Опытам реконструкции образа Новой истории в контексте альтернативной (вероятностной) истории посвящён третий параграф. Методологические поиски отечественной историографии рубежа XX-XXI вв., шедшие в разных направлениях, актуализировали проблему альтернативности исторического развития – одну из важнейших проблем исторической науки, что, в свою очередь, привело к легитимации в глазах российских историков опытов обращения к историческому материалу с позиций сослагательности. Проблема альтернативности – это во многом проблема роли субъективного фактора в истории, проблема свободы исторического выбора, а значит, и ответственности за него. Идея альтернативности направлена против любого рода провиденциалистских представлений о характере исторического процесса, отрицающих свободу человеческой воли, а следовательно, и её целенаправленного и эффективного влияния на ход истории. В равной степени современное понимание альтернативности направлено и против субъективистско-волюнтаристских взглядов, сводящих историю человеческого общества, по образному выражению американского историка Г.С. Коммаджера, к «смеси случайностей, ошибок, неожиданностей и глупостей». Осуществлённый анализ с выделением наиболее дискутируемых аспектов рассматриваемой проблемы свидетельствует о том, что степень научной состоятельности альтернативной (вероятностной) истории прямо зависит от того, насколько исследования в этом направлении основаны на исторических источниках и фактах, которые при ином стечении обстоятельств действительно могли бы изменить ход истории.
Пользующаяся сегодня широким потребительским спросом литература, созданная в рамках жанра folk-history, как правило, позиционируется её создателями и распространителями в качестве «альтернативной» (читай: «истинной», «настоящей») по отношению к той истории, которую предлагает академическая наука.

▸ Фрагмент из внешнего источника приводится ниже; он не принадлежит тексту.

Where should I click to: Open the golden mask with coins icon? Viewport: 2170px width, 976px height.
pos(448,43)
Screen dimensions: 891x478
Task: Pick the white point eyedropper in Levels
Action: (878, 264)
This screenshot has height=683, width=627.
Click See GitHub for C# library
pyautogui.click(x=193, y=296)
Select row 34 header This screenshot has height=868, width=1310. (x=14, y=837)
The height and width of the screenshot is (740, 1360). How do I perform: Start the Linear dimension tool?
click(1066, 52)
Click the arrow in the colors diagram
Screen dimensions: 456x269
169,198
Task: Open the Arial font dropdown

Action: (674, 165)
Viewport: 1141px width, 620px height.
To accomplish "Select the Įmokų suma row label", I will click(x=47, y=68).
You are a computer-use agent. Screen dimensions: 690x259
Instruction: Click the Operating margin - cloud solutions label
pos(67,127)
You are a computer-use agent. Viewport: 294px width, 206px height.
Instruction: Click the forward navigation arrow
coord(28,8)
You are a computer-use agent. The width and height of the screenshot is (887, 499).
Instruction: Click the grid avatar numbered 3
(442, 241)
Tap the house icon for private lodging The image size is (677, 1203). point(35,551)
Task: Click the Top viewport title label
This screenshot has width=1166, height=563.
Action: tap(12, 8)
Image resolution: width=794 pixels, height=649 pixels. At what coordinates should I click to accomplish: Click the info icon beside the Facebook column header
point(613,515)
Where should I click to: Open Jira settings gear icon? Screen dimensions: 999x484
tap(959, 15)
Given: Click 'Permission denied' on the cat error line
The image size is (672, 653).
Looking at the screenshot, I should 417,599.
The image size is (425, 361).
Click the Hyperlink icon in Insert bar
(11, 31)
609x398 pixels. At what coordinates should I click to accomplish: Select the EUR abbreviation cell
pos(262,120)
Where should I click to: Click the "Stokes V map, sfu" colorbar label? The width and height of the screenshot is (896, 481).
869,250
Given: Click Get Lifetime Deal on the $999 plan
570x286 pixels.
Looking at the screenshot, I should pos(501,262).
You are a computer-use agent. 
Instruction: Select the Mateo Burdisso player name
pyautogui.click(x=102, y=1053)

Профессиональное сообщество, идёт ли речь о специалистах по отечественной истории или, как в данном случае, об историках Нового времени, несёт свою меру ответственности за «образы прошлого», создаваемые, в том числе, в рамках альтернативой истории.
Изучение истории Нового времени с использованием подходов альтернативной истории представляется весьма плодотворным с точки зрения современных тенденций, проявившихся в ходе строительства «общего дома» человечества. Не случайно современные отечественные исследователи проблемы альтернативности исторического развития связывают актуальность данной проблемы и смысл овладения профессиональными историками навыками ретропрогнозирования с новыми вызовами времени, главным из которых является сегодня процесс глобализации.